The NixOS module system takes a different approach. There, all the basic blocks — the modules — are merged together in an unspecified order. What's deciding the priority of one option over the other are attributes that are explicitly stated in the modules themselves. The declaration of options (type, priority, etc.) and their assignment must be made separately.

Compared to overlays, the explicit reference to super has disappeared. This makes it look like modules can only override one value with another, instead of combining different pieces of data together.
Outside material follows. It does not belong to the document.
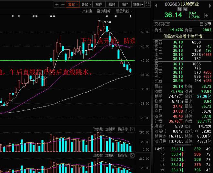Close the lower indicator panel
Image resolution: width=213 pixels, height=173 pixels.
pyautogui.click(x=132, y=156)

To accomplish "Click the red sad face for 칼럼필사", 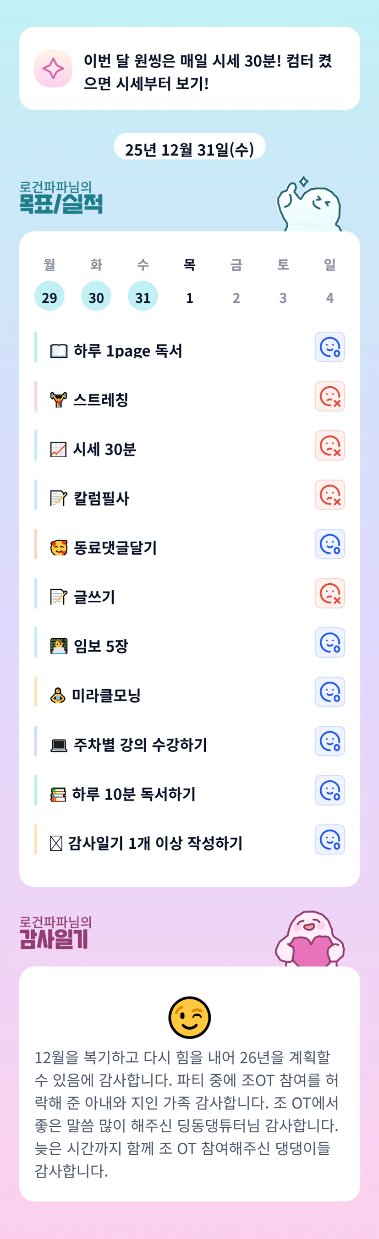I will point(329,494).
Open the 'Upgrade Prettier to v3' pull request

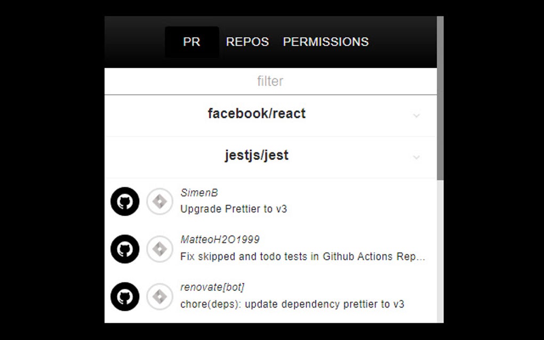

This apparent shortcoming is solved by custom merge functions, that can redefine how to combine different values of the field of a configuration. By default, when merging two list values, the module system only knows how to replace one value with the other, because there's no canonical and commutative way of merging two lists. However, the user can specify that these lists should in fact be concatenated, resulting in the possibility of defining a list of paths by pieces:

# Some module
{
  paths = mkOption {
    type = types.listOf types.path;
  };
}

# Config
[..]
someModule.paths = [foo/bar];

# Other config
[..]
someModule.paths = [/bar/baz];

# Resulting config: [foo/bar /bar/baz]

Advantages

order-independence: as opposed to overlays, modules can be merged in any order, and the final result will be the same.

Limits

~~(EXPR)~~: Despite custom merge functions, this model is less powerful than overlays which have access to an explicit reference to super. Modules, on the other hand, are all merged at the same level in an unspecified order.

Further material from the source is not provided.